Thailand: On Wednesday, March 28, 2018, the Krabi Provincial Court gave death sentences to six men who were convicted of a village massacre which killed seven. Three others were injured in the attack. The massacre occurred over a land dispute. The last execution in the nation occurred over 10 years ago.
United States of America: Norman Grim and Samuel Smithers have each had their convictions and death sentences upheld by the Florida Supreme Court. Norman is convicted of murdering Cynthia Campbell in 1998, while Samuel was convicted of murdering Cristy Cowan and Denise Roach in 1996. They were appealing their sentences due to issues related with the Hurst v. Florida case, which found Florida’s death sentencing procedure unconstitutional. The Florida Supreme Court later ruled on a related case that stated Florida juries had to unanimously agree on a death sentence. Norman and Samuel were each convicted by unanimous juries and both had their sentences upheld.
Willie Simmons, aka Ecclesiastical Denzel Washington, a former death row inmate in Missouri, has had his death sentence reduced to life in prison after successfully arguing that being forced to breath in second-hand smoke, as an asthmatic, is cruel and unusual punishment.
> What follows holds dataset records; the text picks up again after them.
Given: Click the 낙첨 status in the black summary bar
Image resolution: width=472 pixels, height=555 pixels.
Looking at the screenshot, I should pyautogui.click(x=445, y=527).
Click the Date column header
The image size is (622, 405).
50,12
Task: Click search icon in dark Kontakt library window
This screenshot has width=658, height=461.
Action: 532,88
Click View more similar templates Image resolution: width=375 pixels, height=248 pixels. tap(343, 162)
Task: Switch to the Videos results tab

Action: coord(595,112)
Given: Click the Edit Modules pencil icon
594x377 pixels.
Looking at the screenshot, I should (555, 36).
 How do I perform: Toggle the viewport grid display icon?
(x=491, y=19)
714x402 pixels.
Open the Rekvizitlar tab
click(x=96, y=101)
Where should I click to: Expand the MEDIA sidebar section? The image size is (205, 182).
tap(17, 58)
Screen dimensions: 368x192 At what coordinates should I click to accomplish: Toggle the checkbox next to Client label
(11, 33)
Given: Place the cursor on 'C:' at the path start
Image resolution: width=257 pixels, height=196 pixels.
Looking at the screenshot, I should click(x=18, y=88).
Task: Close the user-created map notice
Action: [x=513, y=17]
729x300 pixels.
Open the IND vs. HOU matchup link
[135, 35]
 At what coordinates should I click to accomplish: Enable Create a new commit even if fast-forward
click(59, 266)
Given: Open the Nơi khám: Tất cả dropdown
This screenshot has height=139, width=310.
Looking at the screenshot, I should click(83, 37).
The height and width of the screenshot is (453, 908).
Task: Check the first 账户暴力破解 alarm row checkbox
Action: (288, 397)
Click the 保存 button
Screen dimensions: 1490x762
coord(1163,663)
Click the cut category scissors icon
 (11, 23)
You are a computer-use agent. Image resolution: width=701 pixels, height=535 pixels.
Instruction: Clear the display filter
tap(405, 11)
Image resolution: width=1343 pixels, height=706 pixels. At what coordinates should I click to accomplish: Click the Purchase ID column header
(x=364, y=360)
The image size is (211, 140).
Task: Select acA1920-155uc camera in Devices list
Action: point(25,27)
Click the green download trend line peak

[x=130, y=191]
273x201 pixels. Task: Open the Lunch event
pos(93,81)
As a result of this ruling, on April 1, 2018 (not an April Fool’s Day prank) all prisons in Missouri became tobacco free, including eliminating chewing tobacco and vaping. Guards and visitors are also required to follow the new rules. Instead of prisons selling tobacco products, they have been, and will continue to sell nicotine patches and offer smoking cessation classes. Opponents argue that this dehumanizes the inmates, however Missouri is not the first state to ban tobacco; Kansas and the federal government has also banned the use of tobacco products in their prisons. Washington, the cause of the change, has been transferred out of state for his protection.
Michael R. Manley and David D. Stevenson are the last two inmates on Delaware’s death row. Their sentences have now been commuted to life in prison. The Delaware Supreme Court found the state’s death penalty unconditional on August 2, 2016. At the time, Delaware’s law was similar to Florida’s law. Unlike Florida, however, Delaware legislatures did not rewrite the state’s death penalty sentencing procedures and all inmates that were on death row have now been removed and resentenced. It has been over 20 years since Delaware last carried out an execution.